Decidability of the theory of a monad
Consider the theory of a monad, i.e., the axioms are those of a category and a monad given as a triple: an operation T on objects, for each object A a morphism eta_A : A -> T A, and an operation lift_{A,B} which maps morphisms f : A -> T B to lift f : T A -> T B. Concretely, the axioms are (where lift f is written f* and composition is juxtaposition): id f = f f id = f (f g) h = f (g h) eta* = id f* eta = f (f* g)* = f* g* Presumably, the equational theory (with partial operations) of such a triple is decidable. Is this known? If we ignore the types and partiality, we can attempt to turn the above equations into a confluent terminating rewrite system using the Knuth-Bendix algorithm, but it gets stuck (on various orderings I tried). A more categorical way of asking the same question is: what is a concrete description of the free "monad on a category" (is this the same as "free monad" on "free category"?). With kind regards, Andrej [For admin and other information see: http://www.mta.ca/~cat-dist/ ]

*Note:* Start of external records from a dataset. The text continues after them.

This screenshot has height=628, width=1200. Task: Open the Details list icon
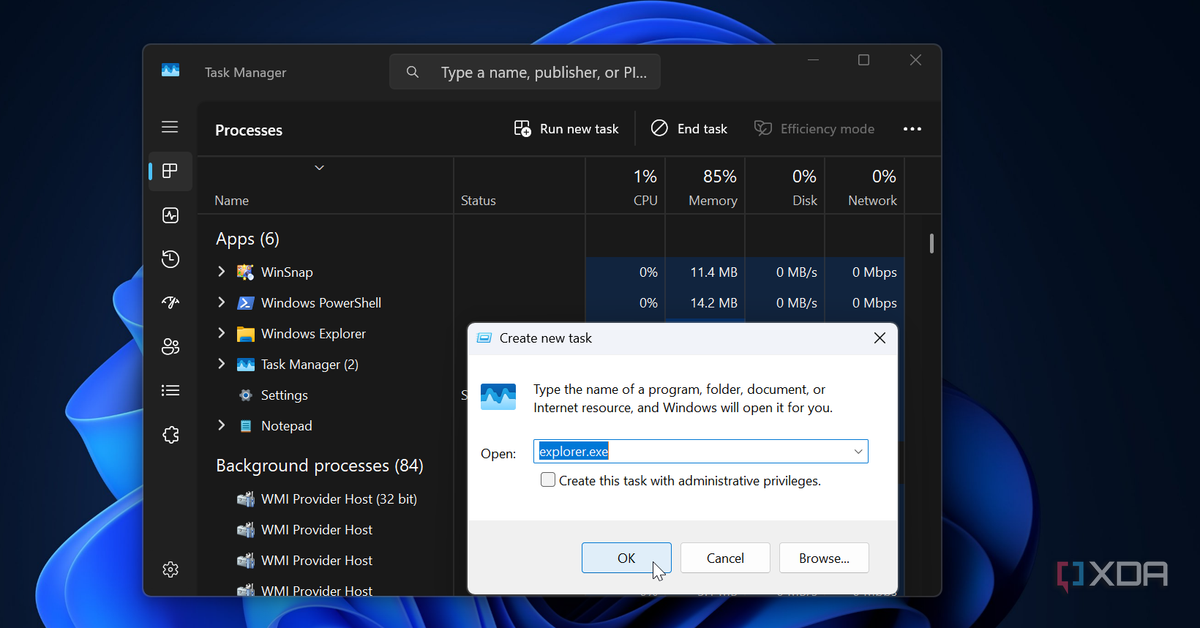point(170,391)
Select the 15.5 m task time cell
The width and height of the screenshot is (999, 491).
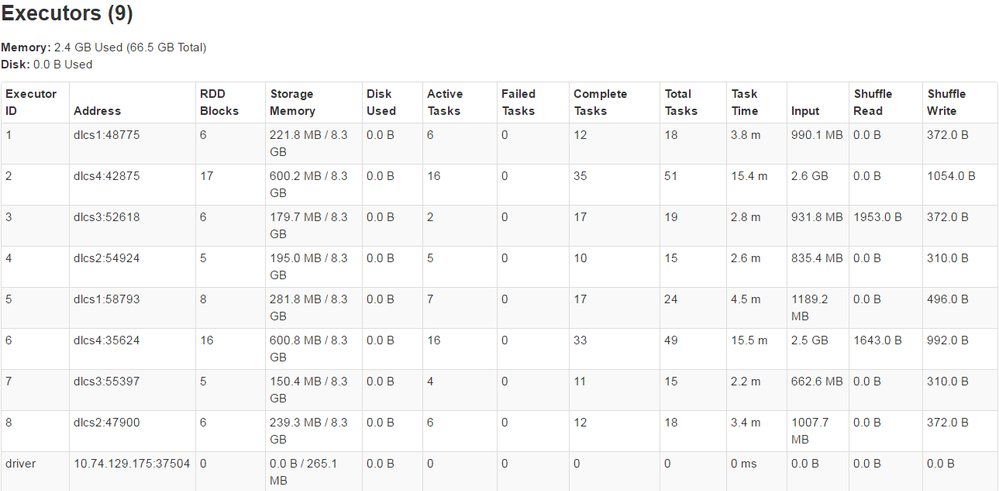click(x=749, y=340)
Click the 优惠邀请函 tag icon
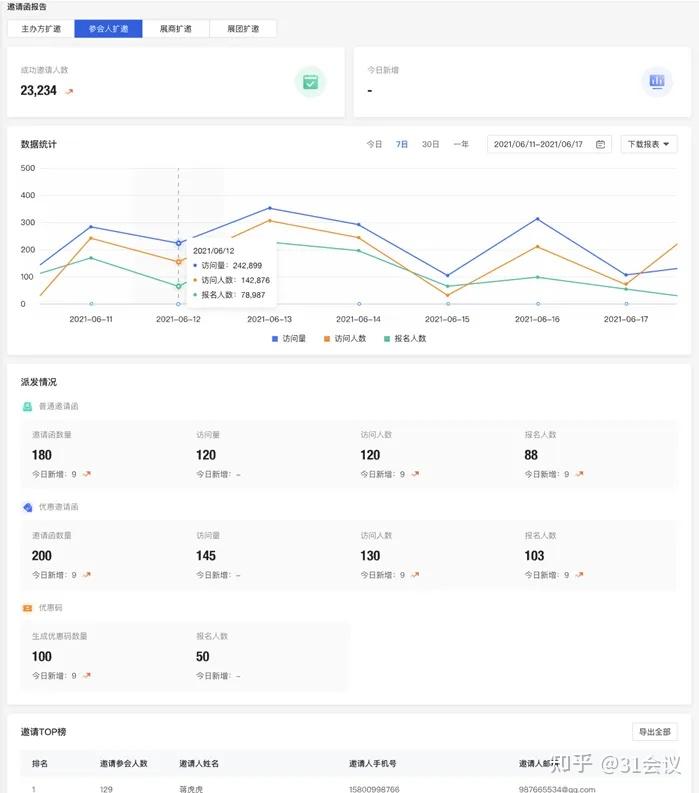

I thank eveyone who answered my question so quickly. For reference I post a summary of the answers. Bill Lawvere answered that "the theory of a monad is just that of ordinal addition of 1 on the augmented simplicial category Delta considered as a (non-commutative) monoidal category wrt ordinal addition." A relevant reference in this regard is his "Ordinal Sums and Equational Doctrines" which was part of the Zurich Triples Book, available online as TAC Reprints 18. Similarly, Jaap van Oosten pointed out that the free "monad on a category" on one generator is the simplicial category \Delta (nonempty finite ordinals and monotone functions). It follows from these observations that the theory of a monad is decidable. Todd Wilson kindly pointed me to a thesis by Wolfgang Gehrke, see http://citeseerx.ist.psu.edu/viewdoc/summary?doi=10.1.1.47.7087 , which contains a complete set of rewrite rules (page 40, Proposition 20) for the theory of a monad: id f ==> f f id ==> f (f g) h ==> f (g h) eta* ==> id f* eta ==> f f* g* ==> (f* g)* f* (eta g) ==> f g f* (g* h) ==> (f* g)* h The last two rules are extra, compared to the original equations. So the next time you wonder whether an equation holds of a general monad, just use the above rewrite rules on both sides of the equation. With kind regards, Andrej [For admin and other information see: http://www.mta.ca/~cat-dist/ ]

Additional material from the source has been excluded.